When we feel that we can neither do a thing ourselves, nor even learn to do it by reason of its intricacy and difficulty, and that no one else ever can or will, and yet we see the thing none the less done daily and hourly all round us, then we are not content to say we do not understand how the thing is done, we go further and ascribe the action to God. As soon as there is felt to be an unknown and apparently unknowable element, then, but not till then, does the idea God present itself to us. So at coroners’ inquests juries never say the deceased died by the visitation of God if they know any of the more proximate causes.

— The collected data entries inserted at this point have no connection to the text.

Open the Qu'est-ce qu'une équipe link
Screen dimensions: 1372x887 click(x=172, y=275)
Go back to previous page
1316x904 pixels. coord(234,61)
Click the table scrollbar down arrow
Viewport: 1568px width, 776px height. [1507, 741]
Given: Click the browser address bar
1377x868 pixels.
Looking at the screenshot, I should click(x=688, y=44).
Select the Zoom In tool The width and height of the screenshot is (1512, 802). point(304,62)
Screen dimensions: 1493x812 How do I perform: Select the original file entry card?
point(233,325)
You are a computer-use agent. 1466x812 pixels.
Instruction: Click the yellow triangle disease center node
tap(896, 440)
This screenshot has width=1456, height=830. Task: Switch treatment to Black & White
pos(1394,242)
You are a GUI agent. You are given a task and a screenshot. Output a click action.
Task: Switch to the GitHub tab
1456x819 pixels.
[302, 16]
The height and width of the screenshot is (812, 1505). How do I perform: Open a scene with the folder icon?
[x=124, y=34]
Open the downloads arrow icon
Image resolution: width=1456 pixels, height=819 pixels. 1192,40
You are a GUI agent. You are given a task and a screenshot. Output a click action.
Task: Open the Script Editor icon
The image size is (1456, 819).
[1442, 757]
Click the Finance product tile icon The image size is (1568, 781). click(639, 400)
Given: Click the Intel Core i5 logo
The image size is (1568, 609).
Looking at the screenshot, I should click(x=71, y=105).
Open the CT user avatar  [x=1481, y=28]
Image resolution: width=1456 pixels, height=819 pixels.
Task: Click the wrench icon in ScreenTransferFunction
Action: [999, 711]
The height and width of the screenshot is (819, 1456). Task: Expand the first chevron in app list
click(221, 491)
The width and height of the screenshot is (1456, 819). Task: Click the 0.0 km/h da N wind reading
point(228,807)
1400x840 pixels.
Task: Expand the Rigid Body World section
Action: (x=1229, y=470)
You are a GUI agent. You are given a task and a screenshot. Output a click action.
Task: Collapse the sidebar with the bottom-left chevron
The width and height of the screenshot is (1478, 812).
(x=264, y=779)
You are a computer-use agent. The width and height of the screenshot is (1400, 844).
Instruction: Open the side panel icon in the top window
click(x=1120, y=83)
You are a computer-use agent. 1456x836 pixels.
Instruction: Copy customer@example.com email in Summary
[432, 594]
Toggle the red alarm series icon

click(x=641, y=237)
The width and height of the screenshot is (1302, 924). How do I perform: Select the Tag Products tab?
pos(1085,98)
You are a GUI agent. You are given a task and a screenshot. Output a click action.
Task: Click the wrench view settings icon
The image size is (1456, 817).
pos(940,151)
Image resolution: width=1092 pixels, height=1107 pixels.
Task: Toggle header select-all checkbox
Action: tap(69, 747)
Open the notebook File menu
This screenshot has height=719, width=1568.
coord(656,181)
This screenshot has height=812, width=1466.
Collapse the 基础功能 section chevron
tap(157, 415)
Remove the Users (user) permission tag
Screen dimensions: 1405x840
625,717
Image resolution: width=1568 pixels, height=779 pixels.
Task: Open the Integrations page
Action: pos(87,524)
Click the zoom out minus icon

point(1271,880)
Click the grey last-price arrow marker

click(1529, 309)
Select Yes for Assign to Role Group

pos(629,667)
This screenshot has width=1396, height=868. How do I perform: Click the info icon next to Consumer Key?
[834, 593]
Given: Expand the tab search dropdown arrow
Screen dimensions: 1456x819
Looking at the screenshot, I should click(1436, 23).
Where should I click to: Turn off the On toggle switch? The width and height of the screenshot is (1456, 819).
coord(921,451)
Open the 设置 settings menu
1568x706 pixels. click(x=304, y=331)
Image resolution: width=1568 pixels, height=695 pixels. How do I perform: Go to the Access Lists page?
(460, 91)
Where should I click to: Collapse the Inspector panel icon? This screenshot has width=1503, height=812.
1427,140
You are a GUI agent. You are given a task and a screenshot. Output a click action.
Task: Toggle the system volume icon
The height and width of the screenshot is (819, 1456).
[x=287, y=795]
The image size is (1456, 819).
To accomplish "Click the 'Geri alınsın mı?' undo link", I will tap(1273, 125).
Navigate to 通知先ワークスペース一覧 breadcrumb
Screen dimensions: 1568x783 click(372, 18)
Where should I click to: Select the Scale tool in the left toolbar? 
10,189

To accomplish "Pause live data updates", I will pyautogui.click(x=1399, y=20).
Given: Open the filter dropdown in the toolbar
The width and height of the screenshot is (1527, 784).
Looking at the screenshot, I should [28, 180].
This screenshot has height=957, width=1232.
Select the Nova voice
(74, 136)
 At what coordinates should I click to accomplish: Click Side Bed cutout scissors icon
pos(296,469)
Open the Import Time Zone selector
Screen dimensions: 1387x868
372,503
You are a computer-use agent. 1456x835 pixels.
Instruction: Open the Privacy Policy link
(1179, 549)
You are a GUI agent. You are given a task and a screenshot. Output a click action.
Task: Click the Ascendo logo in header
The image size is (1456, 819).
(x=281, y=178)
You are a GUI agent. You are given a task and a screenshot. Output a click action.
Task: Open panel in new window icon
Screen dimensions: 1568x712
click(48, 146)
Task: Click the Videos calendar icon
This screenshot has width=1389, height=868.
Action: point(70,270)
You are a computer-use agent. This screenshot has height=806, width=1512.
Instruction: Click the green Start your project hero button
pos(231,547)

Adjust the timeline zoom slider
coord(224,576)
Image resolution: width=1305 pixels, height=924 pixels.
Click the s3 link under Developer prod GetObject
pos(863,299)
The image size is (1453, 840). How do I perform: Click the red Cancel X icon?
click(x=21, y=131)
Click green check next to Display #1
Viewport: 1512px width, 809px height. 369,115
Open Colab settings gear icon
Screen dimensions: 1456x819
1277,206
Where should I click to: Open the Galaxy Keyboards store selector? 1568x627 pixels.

It is not God, therefore, who sows the corn—we could sow corn ourselves, we can see the man with a bag in his hand walking over ploughed fields and sowing the corn broadcast—but it is God who made the man who goes about with the bag, and who makes the corn sprout, for we do not follow the processes that take place here.

As long as we knew nothing about what caused this or that weather we used to ascribe it to God’s direct action and pray him to change it according to our wants: now that we know more about the weather there is a growing disinclination among clergymen to pray for rain or dry weather, while laymen look to nothing but the barometer. So people do not say God has shown them this or that when they have just seen it in the newspapers; they would only say that God had shown it them if it had come into their heads suddenly and after they had tried long and vainly to get at this particular point.

To lament that we cannot be more conscious of God and understand him better is much like lamenting that we are not more conscious of our circulation and digestion. Provided we live according to familiar laws of health, the less we think about circulation and digestion the better; and so with the ordinary rules of good conduct, the less we think about God the better.

To know God better is only to realise more fully how impossible it is that we should ever know him at all. I cannot tell which is the more childish—to deny him, or to attempt to define him.